Goal of the exercise: Copy each line of the listing that includes "under".

Data for this task:
■ ■ ■ ■ ■ ■ ■
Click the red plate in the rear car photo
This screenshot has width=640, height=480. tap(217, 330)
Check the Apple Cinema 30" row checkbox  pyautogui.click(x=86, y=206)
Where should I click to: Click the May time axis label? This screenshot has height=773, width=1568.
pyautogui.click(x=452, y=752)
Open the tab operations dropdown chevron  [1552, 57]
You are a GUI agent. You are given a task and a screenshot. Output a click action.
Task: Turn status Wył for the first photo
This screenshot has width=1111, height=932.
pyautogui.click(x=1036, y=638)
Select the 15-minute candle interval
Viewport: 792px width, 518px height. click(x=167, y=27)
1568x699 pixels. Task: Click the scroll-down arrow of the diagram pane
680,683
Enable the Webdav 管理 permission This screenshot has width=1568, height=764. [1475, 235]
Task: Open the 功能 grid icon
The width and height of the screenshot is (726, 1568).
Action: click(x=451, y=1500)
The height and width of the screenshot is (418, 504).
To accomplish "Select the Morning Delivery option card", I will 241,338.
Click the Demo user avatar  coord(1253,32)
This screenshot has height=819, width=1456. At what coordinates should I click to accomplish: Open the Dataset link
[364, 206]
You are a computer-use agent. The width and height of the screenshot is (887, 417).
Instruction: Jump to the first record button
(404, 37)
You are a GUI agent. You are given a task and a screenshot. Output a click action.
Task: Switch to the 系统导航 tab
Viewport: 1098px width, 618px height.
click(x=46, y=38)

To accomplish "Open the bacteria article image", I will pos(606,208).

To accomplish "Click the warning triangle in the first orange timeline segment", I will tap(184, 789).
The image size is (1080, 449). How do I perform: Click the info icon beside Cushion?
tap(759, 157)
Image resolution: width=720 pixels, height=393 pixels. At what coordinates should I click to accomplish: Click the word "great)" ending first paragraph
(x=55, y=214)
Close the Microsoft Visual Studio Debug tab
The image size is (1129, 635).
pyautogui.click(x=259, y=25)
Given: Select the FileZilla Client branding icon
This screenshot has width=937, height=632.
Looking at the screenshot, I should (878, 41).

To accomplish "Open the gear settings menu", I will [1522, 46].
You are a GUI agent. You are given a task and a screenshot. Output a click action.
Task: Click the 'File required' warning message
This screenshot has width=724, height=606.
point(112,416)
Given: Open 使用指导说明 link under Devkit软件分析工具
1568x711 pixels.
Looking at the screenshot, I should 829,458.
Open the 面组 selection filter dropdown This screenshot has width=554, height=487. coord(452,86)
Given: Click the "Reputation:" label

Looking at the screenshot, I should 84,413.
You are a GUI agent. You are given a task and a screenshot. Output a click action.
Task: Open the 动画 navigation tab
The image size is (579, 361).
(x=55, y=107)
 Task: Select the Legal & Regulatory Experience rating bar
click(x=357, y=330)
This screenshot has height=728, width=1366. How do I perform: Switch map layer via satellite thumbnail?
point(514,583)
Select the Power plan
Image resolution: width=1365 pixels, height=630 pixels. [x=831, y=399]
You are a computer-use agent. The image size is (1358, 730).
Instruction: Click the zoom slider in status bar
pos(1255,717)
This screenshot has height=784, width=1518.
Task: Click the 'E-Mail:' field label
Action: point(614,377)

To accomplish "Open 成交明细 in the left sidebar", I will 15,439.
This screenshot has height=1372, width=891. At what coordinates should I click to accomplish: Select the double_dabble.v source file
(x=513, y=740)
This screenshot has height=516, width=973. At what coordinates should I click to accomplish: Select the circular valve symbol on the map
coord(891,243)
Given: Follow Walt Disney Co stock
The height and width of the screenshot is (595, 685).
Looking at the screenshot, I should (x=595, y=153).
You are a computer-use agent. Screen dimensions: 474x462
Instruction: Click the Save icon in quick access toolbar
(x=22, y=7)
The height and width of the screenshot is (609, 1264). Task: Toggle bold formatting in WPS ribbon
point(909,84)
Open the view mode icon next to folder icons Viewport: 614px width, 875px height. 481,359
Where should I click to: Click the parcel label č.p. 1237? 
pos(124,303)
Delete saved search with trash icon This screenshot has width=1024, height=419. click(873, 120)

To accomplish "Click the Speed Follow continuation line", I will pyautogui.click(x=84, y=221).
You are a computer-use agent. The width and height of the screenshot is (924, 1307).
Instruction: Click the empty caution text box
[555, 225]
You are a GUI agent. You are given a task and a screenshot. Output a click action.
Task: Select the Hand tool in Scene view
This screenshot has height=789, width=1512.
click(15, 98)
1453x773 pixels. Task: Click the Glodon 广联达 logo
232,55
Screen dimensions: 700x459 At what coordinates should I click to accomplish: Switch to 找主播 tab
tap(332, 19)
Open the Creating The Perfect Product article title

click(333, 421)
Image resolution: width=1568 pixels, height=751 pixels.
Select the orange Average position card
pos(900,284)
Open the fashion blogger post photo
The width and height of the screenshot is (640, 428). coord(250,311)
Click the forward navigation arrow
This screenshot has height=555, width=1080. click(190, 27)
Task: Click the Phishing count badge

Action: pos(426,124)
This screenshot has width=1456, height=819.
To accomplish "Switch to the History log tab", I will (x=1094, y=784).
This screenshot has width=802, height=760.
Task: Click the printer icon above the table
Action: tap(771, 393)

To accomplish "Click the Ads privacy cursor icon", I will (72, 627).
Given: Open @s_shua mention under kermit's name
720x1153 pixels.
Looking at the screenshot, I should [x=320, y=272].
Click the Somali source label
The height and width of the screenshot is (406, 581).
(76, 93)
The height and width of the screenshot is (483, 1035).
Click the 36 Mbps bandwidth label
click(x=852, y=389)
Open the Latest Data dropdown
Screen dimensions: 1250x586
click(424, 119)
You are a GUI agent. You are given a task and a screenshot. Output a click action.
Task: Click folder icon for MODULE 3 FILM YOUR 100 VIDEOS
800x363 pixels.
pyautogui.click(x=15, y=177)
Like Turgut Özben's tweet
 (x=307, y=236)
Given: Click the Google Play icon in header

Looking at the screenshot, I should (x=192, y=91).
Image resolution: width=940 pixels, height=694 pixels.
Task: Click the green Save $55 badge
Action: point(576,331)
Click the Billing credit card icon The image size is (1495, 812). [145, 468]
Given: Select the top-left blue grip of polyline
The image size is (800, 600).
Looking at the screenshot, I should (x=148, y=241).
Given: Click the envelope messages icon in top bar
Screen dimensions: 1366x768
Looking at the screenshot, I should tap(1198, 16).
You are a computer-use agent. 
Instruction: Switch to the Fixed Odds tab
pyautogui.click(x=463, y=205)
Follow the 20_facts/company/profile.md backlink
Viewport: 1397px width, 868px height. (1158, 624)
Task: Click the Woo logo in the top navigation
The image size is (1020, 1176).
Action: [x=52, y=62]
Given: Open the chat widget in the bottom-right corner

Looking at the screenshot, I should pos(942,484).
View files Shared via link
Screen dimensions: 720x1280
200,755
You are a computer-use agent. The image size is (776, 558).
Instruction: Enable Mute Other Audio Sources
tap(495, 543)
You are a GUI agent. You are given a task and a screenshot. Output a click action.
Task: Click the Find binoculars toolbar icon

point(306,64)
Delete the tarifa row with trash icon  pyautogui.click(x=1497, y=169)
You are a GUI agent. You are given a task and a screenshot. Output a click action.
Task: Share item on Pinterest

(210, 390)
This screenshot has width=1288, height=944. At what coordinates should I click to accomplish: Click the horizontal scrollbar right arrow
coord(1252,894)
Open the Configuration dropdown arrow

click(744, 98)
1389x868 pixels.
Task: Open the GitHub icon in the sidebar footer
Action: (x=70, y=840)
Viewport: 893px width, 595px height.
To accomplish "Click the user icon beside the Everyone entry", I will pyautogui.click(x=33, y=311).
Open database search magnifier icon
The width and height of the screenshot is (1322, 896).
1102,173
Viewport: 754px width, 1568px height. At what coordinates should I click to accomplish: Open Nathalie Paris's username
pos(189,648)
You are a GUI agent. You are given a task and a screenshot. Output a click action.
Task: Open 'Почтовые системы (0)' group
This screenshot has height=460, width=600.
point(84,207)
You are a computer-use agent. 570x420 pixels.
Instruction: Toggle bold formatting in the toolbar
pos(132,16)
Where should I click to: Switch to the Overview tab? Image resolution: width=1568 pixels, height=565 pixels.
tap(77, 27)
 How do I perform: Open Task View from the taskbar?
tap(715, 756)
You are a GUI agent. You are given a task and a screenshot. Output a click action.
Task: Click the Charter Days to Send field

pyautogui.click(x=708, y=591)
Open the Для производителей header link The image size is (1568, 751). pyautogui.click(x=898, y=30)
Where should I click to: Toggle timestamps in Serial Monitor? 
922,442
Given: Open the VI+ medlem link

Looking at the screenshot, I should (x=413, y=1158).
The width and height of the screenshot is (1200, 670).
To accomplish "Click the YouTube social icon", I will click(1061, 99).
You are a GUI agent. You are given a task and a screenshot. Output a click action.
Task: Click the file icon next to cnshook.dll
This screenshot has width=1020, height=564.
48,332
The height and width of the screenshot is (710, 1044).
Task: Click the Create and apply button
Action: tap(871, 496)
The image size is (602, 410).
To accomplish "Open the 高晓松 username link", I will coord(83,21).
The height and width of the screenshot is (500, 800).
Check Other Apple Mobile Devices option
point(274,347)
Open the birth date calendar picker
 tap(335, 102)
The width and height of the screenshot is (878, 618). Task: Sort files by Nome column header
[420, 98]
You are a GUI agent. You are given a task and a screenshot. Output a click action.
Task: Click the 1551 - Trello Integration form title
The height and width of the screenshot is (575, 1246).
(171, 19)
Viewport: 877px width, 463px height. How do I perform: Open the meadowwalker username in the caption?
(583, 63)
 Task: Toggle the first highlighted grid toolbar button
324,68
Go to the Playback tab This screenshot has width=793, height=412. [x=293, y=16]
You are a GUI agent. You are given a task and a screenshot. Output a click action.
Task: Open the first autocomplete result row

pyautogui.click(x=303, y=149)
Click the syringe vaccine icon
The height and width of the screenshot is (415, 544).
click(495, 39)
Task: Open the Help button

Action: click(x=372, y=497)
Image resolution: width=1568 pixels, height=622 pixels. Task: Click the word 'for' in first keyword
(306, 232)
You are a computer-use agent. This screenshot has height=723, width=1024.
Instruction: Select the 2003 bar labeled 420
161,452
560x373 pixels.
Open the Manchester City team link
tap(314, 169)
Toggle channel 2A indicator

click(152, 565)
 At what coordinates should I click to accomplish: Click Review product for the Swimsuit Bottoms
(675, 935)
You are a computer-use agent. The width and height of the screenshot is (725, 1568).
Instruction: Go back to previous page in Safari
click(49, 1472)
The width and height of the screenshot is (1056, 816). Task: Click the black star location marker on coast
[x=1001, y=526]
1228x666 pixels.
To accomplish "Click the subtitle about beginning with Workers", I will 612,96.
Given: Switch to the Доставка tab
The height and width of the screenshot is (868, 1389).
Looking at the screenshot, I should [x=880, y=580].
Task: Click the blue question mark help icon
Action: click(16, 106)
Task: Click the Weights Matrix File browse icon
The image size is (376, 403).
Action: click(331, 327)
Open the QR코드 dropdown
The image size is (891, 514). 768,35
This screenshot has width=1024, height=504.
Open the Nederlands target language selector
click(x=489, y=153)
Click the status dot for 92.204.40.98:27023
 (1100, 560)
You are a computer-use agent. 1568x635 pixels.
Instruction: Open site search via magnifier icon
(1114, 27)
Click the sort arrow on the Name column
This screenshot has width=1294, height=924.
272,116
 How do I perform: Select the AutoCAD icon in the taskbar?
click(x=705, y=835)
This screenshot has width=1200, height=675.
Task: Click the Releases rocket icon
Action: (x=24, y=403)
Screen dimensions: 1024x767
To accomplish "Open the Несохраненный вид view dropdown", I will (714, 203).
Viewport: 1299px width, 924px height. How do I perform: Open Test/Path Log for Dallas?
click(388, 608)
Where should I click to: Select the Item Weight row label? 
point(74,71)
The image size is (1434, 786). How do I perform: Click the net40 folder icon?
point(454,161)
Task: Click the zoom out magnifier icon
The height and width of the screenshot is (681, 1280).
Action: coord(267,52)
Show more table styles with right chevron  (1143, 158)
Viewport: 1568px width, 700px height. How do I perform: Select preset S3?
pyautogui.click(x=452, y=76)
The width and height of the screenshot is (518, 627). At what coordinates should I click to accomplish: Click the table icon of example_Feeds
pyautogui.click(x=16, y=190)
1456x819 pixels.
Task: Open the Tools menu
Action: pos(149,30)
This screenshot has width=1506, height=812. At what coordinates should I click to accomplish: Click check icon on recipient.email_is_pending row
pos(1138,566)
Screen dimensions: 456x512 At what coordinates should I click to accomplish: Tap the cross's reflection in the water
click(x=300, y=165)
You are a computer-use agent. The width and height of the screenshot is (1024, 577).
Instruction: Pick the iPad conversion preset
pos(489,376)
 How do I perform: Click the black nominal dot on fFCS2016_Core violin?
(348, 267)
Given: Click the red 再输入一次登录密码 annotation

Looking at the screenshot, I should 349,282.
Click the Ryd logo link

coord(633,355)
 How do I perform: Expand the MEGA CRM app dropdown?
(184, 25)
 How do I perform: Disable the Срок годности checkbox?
■ ■ ■ ■ ■ ■ ■
Exercise response:
Given: Open 使用指导说明 link under Devkit软件分析工具
Given: Open @s_shua mention under kermit's name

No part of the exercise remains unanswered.